● The problem
Arrange the records as a numbered list, starting with the line containing "Given: Click the 5s Initialize job duration" and continuing through the end of the records, both ends included, with blank lines and pictures omitted.

● Information supplied
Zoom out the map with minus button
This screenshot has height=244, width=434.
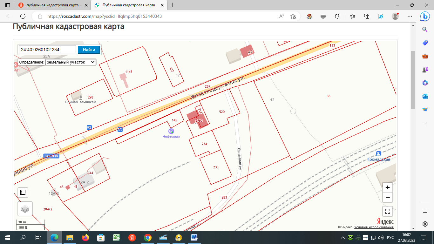pos(388,197)
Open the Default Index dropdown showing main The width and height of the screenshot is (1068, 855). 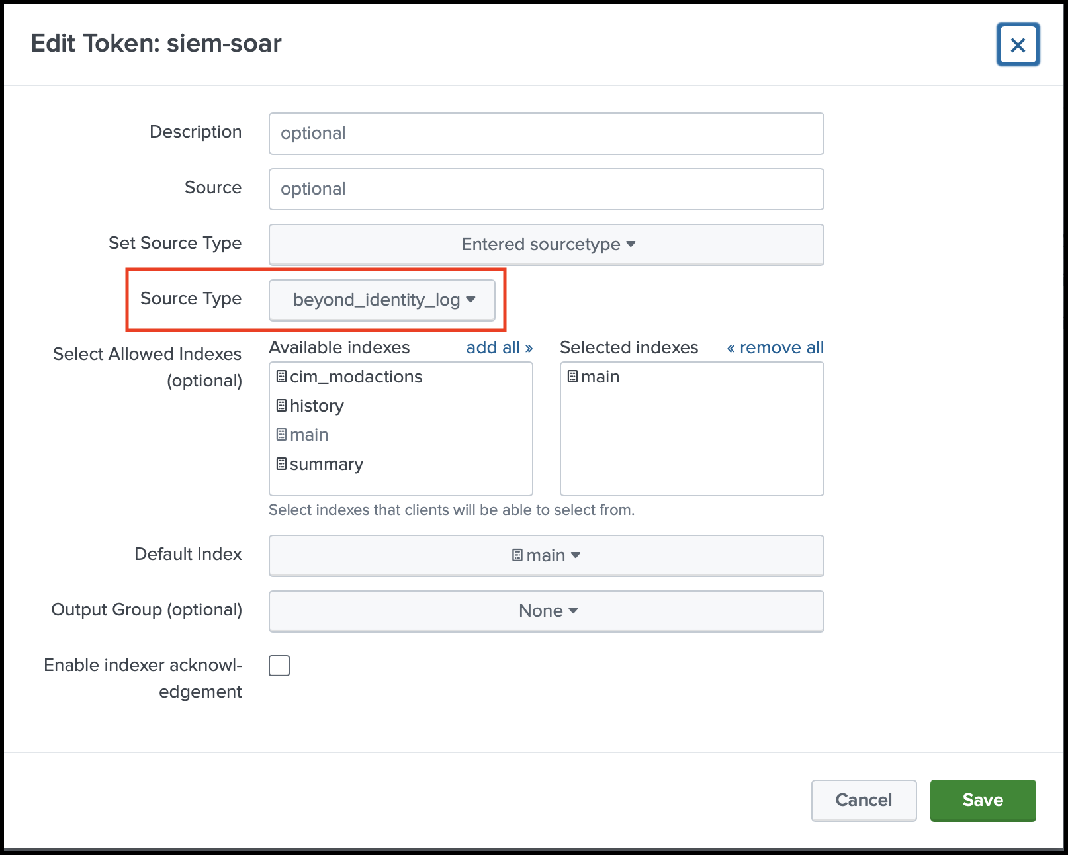(x=545, y=555)
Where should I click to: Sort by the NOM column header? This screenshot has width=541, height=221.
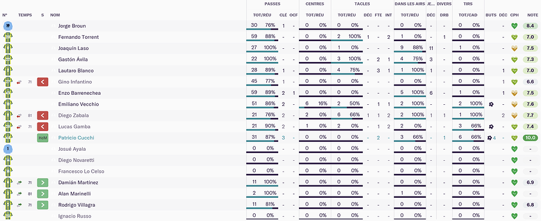tap(55, 15)
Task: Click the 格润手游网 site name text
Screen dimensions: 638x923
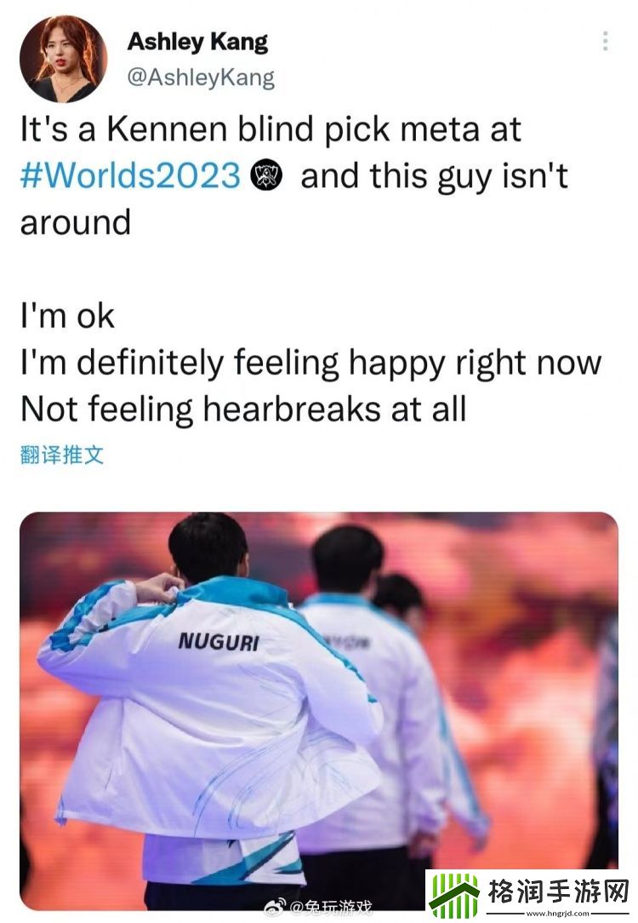Action: coord(558,891)
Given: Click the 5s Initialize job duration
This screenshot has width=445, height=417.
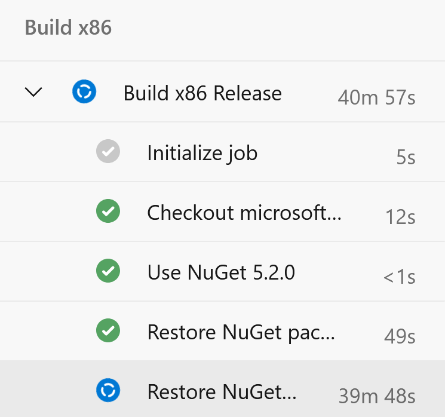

● Task solution
1. Given: Click the 5s Initialize job duration
2. This screenshot has width=445, height=417.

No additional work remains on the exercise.